横穴を進んでいくと、少し入り組んだ空間に出る。大小様々な横穴があって……物陰が多いのであまり長居したい空間ではないな。
……追跡をする分には問題ない。嗅覚で追う以前に、小石を積んで移動した方向を示す目印のようなものを残してあるし、人が移動するのに適した横穴は限られているからだ。
「冒険者達の案なのかルトガー卿の案なのかは分かりませんが、良い対応ですね」
「自分達用の目印にもなりますね」
俺の言葉にエスナトゥーラは笑顔で頷いていた。そうだな。どちらから曲がってきたのかを示すものかも分かりやすくなっていて、捜索する側もされる側も動きやすくしている。こうした対応をしているのも、こちらの救助を想定に入れているからだろう。
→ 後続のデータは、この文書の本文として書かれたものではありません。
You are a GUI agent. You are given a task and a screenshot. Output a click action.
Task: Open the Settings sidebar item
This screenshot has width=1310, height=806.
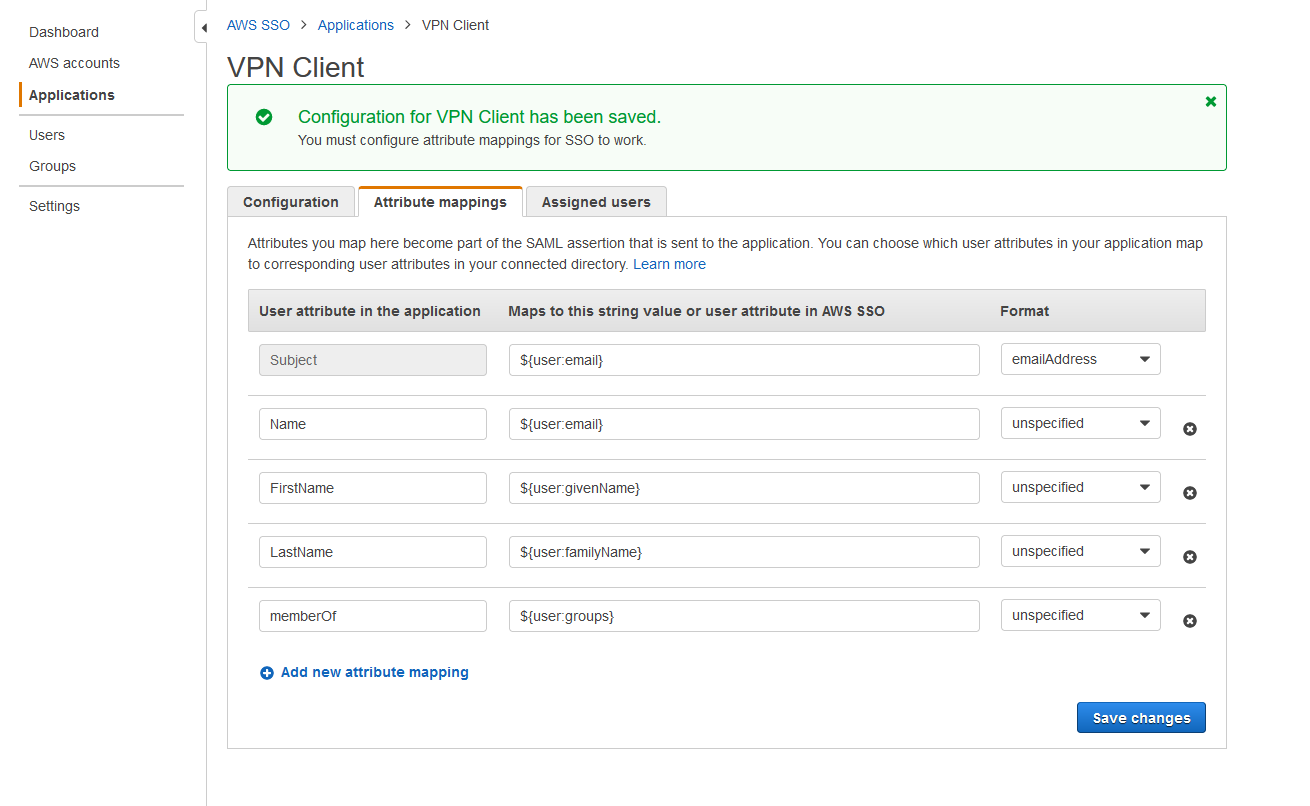coord(53,205)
一番広くて傾斜が上になっている穴を選んで移動しているようなので……まあ地上の方向を目指す。自力脱出までとはいかなくとも落ち着ける場所を目指すという意味では妥当なところかも知れない。魔物の襲撃を受けたばかりで地底湖からは少し距離を置きたいという心理だって働くだろうしな。
ここまで気を遣っているというのなら、それほど遠くまで進むつもりはあるまい。引き返したというのなら目印も回収しているだろうし方向としては間違っていない。このまま追っていけば遠からず見つけられそうだ。